■ **The task**: Print the records below exactly, from the line containing "Open the #socialmediamarketing hashtag" down to the line containing "Reset the plot with the Home icon", both lines included, and omit every picture.

■ **Extracted entries**:

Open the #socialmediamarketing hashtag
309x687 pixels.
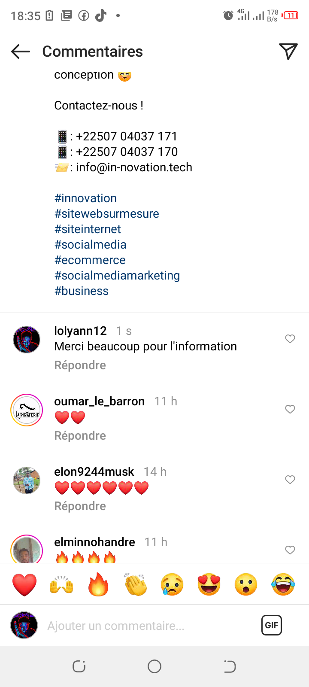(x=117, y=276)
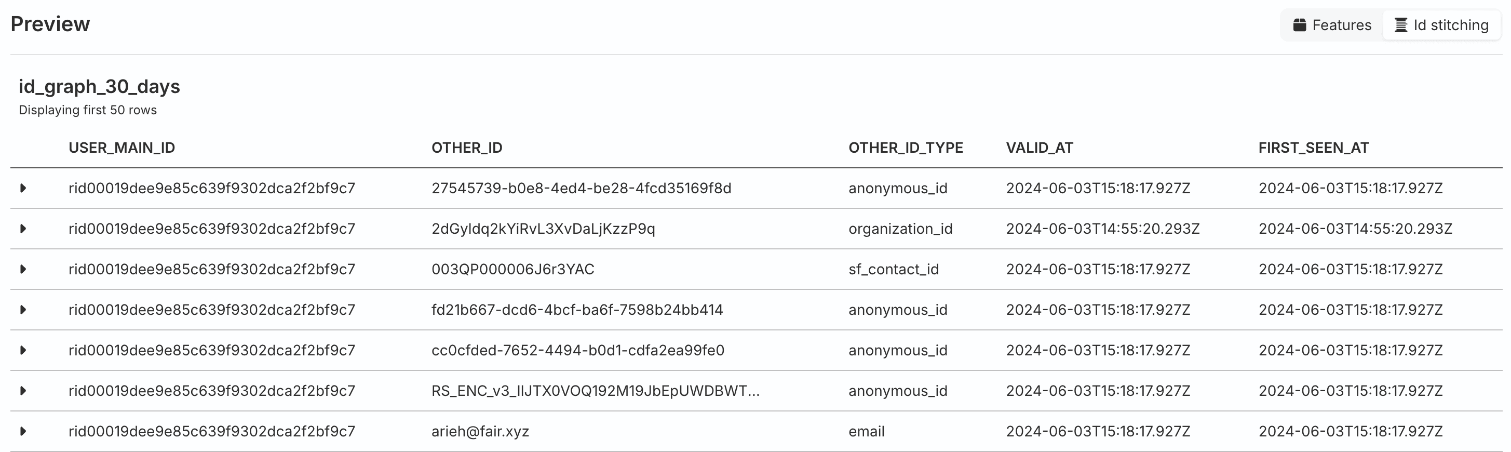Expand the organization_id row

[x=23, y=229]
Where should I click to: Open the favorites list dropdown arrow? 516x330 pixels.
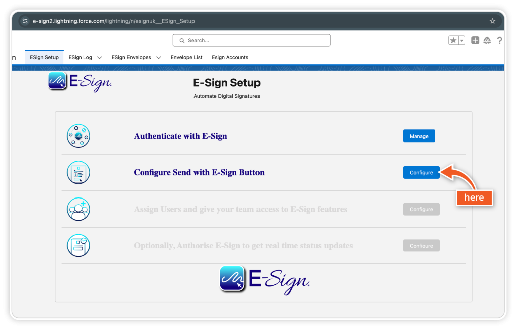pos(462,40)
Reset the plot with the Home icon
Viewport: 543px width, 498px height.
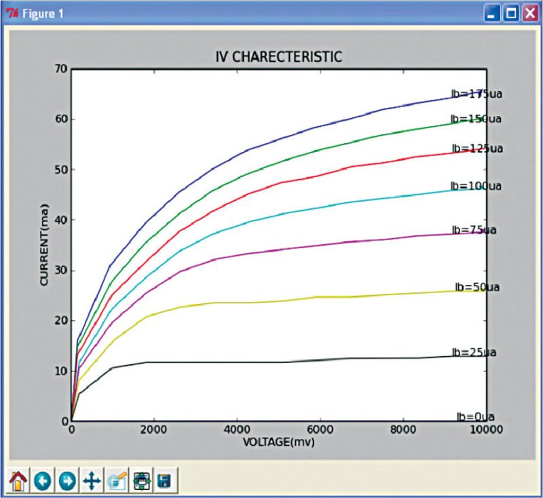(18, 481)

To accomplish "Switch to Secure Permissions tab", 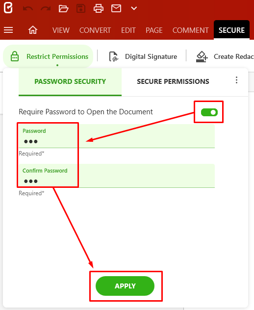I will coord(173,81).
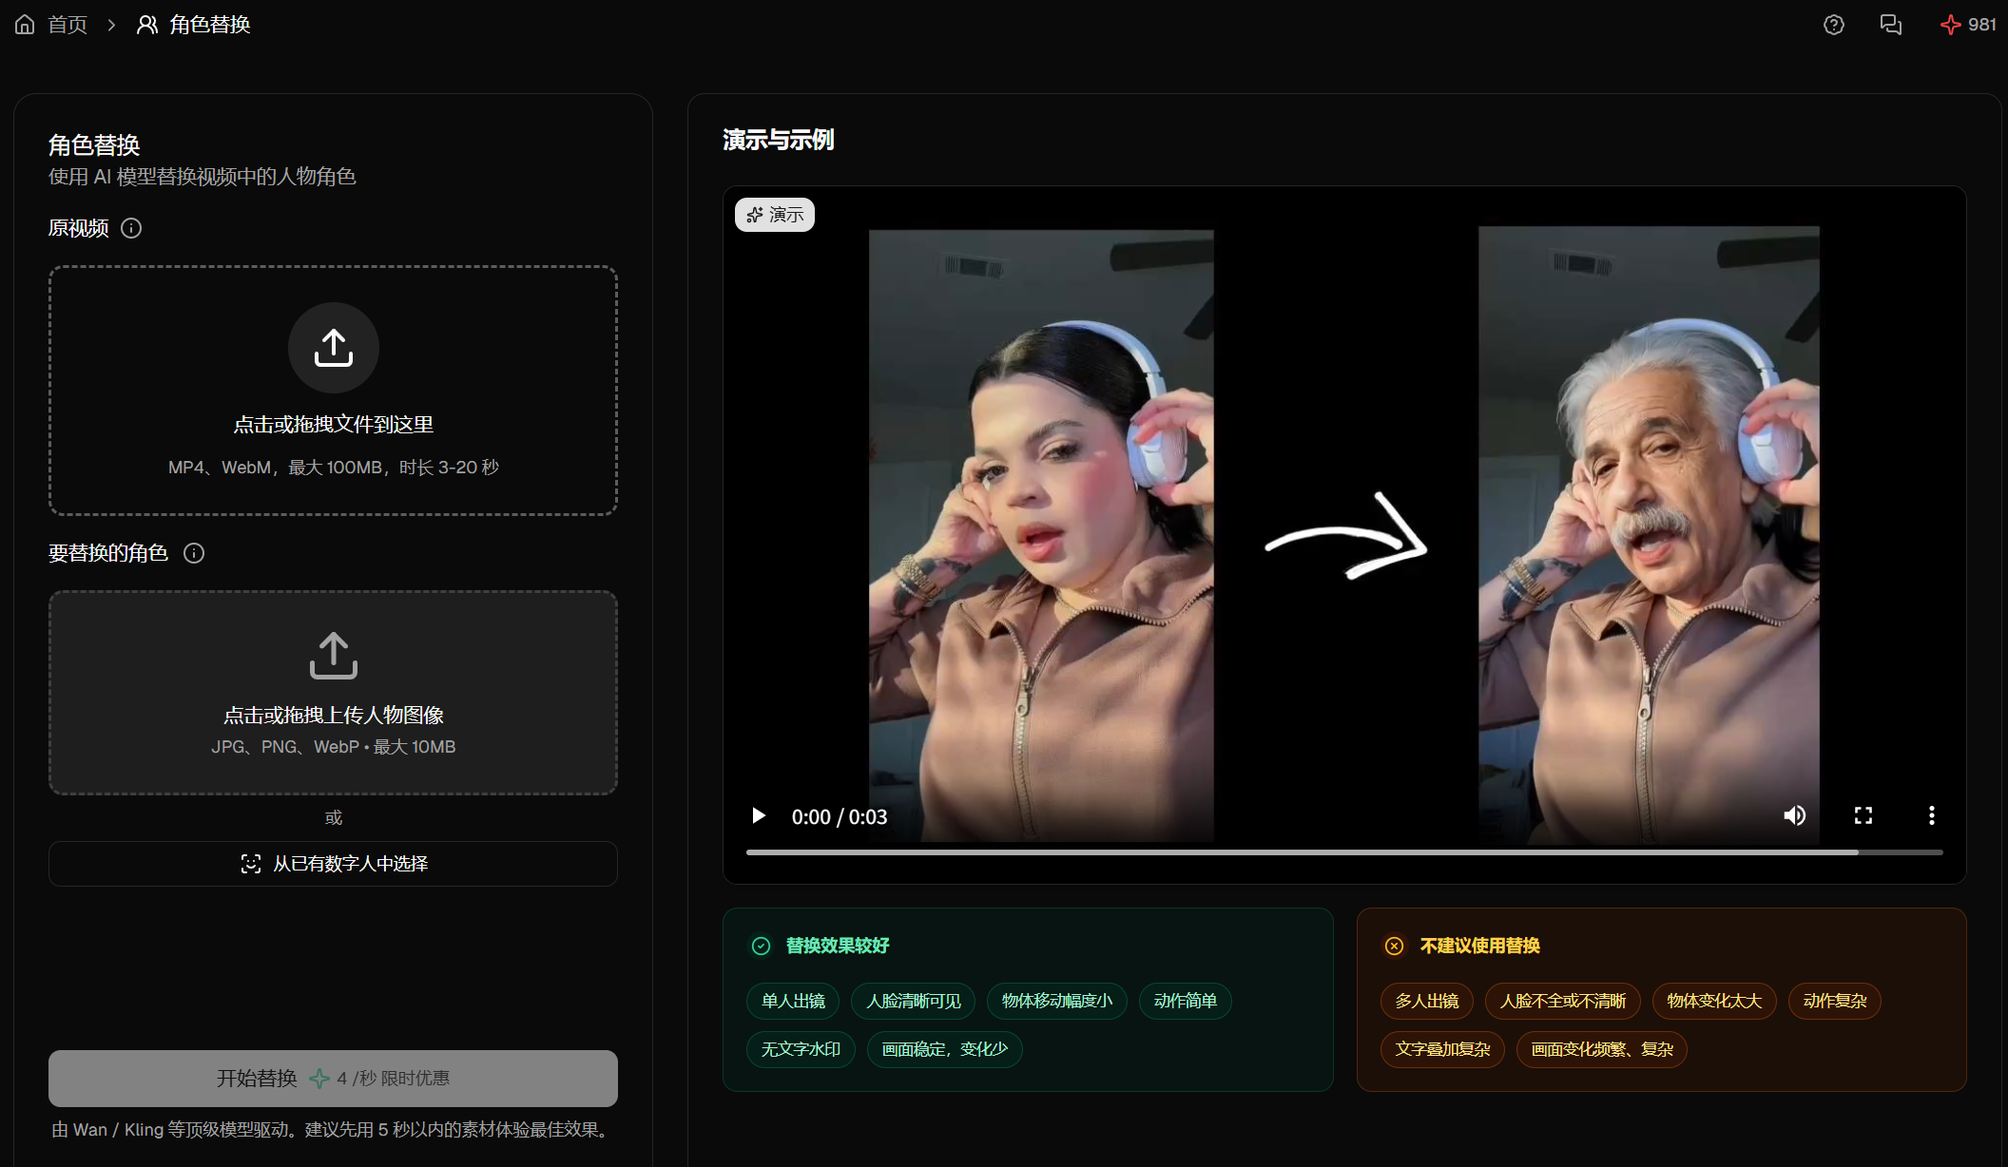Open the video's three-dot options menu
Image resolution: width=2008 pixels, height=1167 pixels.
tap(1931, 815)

==

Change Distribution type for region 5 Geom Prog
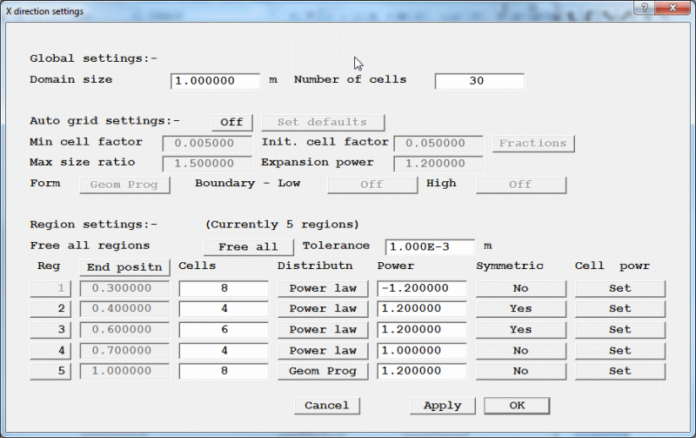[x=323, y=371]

--

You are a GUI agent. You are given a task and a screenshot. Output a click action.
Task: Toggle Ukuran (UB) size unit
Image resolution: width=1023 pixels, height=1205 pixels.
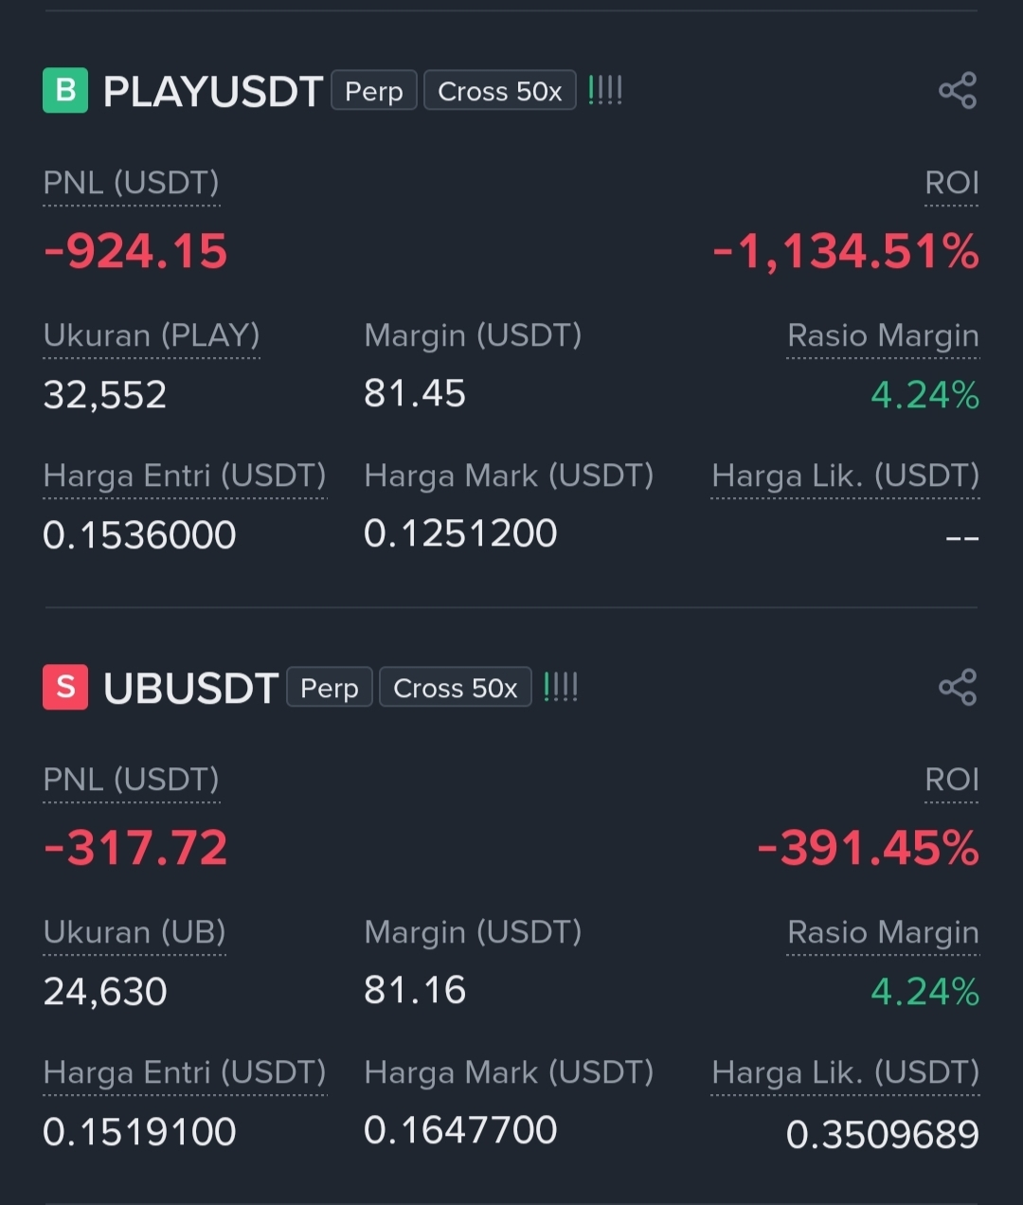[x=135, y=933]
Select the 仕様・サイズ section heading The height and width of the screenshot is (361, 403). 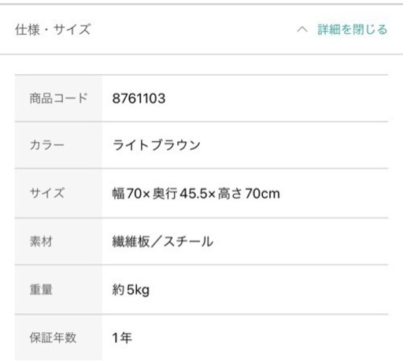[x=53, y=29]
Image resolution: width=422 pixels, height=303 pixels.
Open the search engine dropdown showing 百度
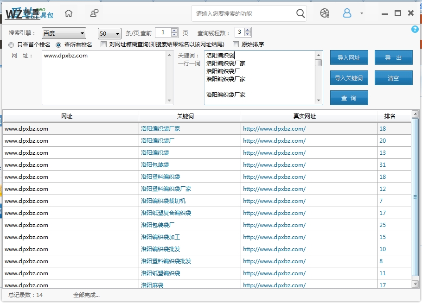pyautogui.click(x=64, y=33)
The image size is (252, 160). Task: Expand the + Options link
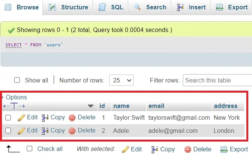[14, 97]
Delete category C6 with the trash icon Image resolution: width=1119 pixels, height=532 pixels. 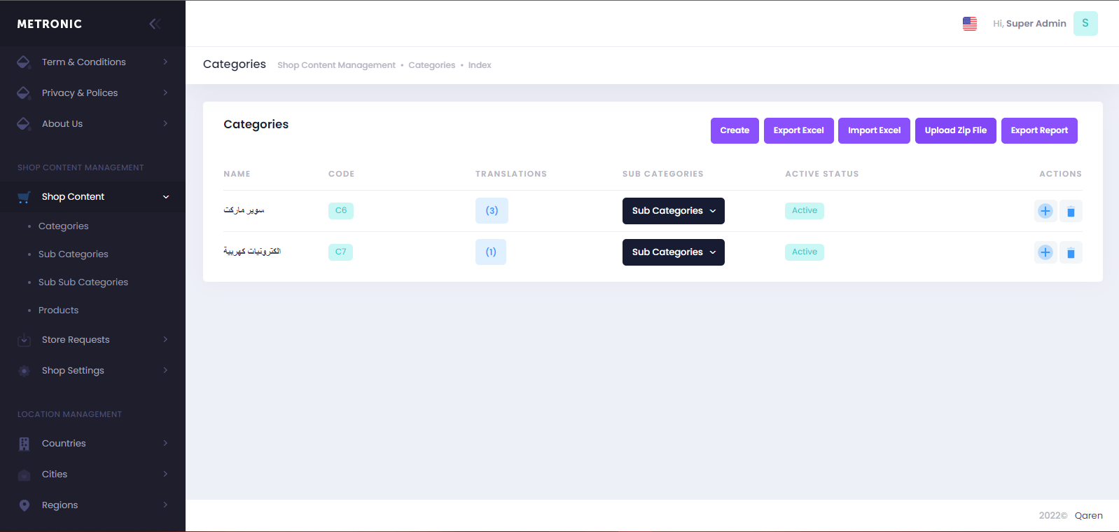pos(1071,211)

■ **Result**:
Open the #socialmediamarketing hashtag
309x687 pixels.
(x=117, y=276)
Expand the organization_id row

[x=23, y=229]
Where should I click to: Open the favorites list dropdown arrow? 516x330 pixels.
pos(462,40)
Reset the plot with the Home icon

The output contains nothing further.